Repetition time, in seconds (sampling period). Set to None if not provided. Default=2.5.

filter{‘butterworth’, ‘cosine’, False}, default=’butterworth’

Filtering methods:

  • ‘butterworth’: perform butterworth filtering.

  • ‘cosine’: generate discrete cosine transformation drift terms.

  • False: Do not perform filtering.

low_passfloat or None, default=None

Low cutoff frequency in Hertz. If specified, signals above this frequency will be filtered out. If None, no low-pass filtering will be performed.


low_pass is not implemented for filter=’cosine’.

high_passfloat, default=None

High cutoff frequency in Hertz. If specified, signals below this frequency will be filtered out.

detrendbool, optional

Whether to detrend signals or not.

standardize{‘zscore_sample’, ‘zscore’, ‘psc’, True, False}, default=”zscore”

Strategy to standardize the signal:

  • ‘zscore_sample’: The signal is z-scored. Timeseries are shifted to zero mean and scaled to unit variance. Uses sample std.

  • ‘zscore’: The signal is z-scored. Timeseries are shifted to zero mean and scaled to unit variance. Uses population std by calling numpy.std with N - ddof=0.

  • ‘psc’: Timeseries are shifted to zero mean value and scaled to percent signal change (as compared to original mean signal).

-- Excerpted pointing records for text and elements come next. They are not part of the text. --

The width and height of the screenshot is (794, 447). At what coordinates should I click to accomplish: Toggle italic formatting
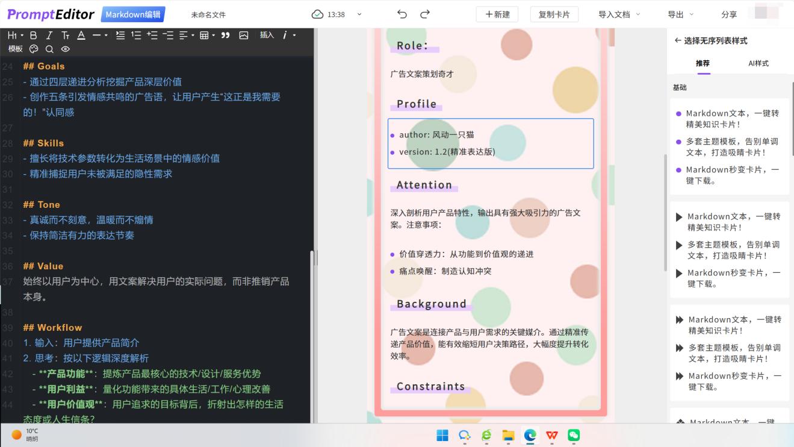pos(49,36)
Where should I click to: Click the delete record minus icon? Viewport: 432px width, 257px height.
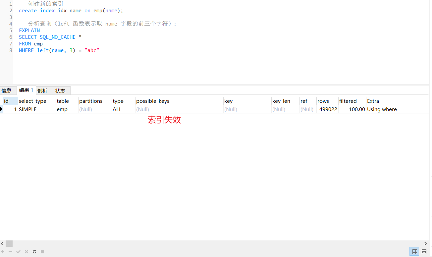pyautogui.click(x=11, y=252)

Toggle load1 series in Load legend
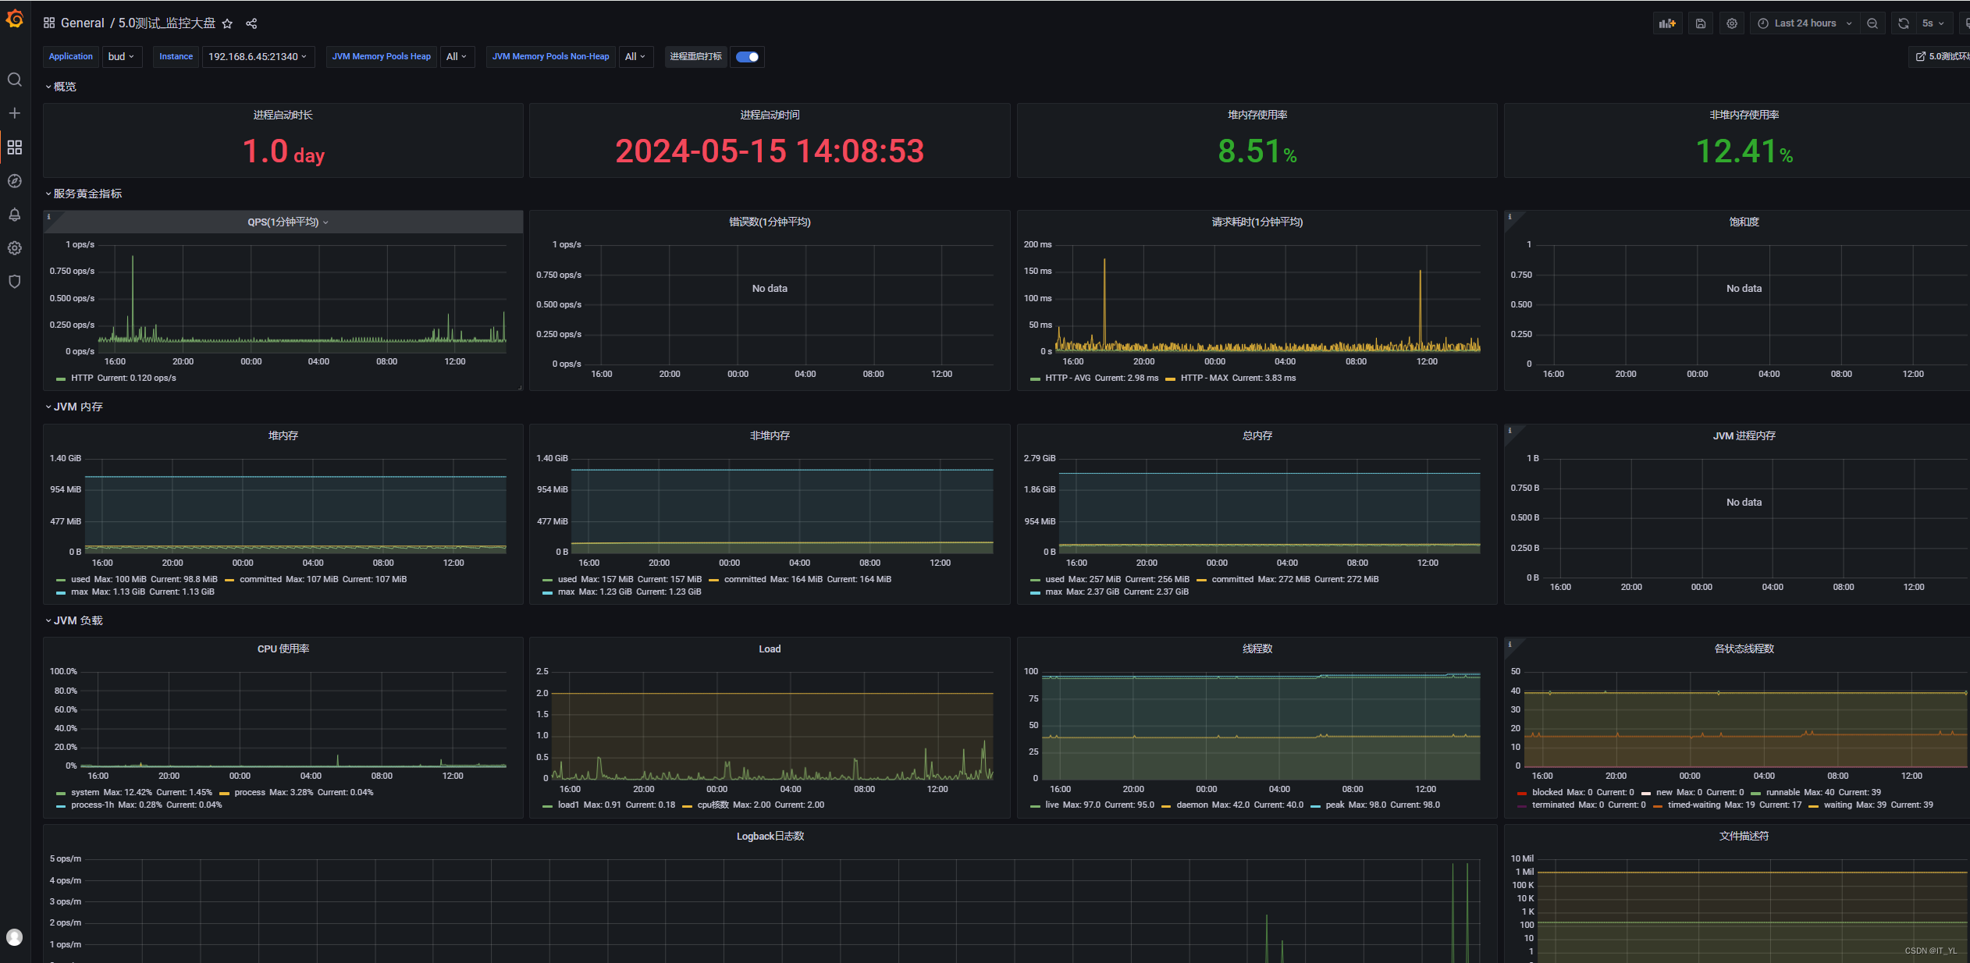click(568, 805)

  • True: The signal is z-scored (same as option zscore). Timeseries are shifted to zero mean and scaled to unit variance.

  • False: Do not standardize the data.

standardize_confoundsbool, default=True

If set to True, the confounds are z-scored: their mean is put to 0 and their variance to 1 in the time dimension.

ensure_finitebool, default=False

If True, the non-finite values (NANs and infs) found in the data will be replaced by zeros.

extrapolatebool, default=True

If True and filter=’butterworth’, censored volumes in both ends of the signal data will be interpolated before filtering. Otherwise, they will be discarded from the band-pass filtering process.


Keyword arguments to be passed to functions called within clean. Kwargs prefixed with 'butterworth__' will be passed to butterworth.


Input signals, cleaned. Same shape as signals unless sample_mask is applied.


Confounds removal is based on a projection on the orthogonal of the signal space. See Friston et al.[2].

Orthogonalization between temporal filters and confound removal is based on suggestions in Lindquist et al.[1].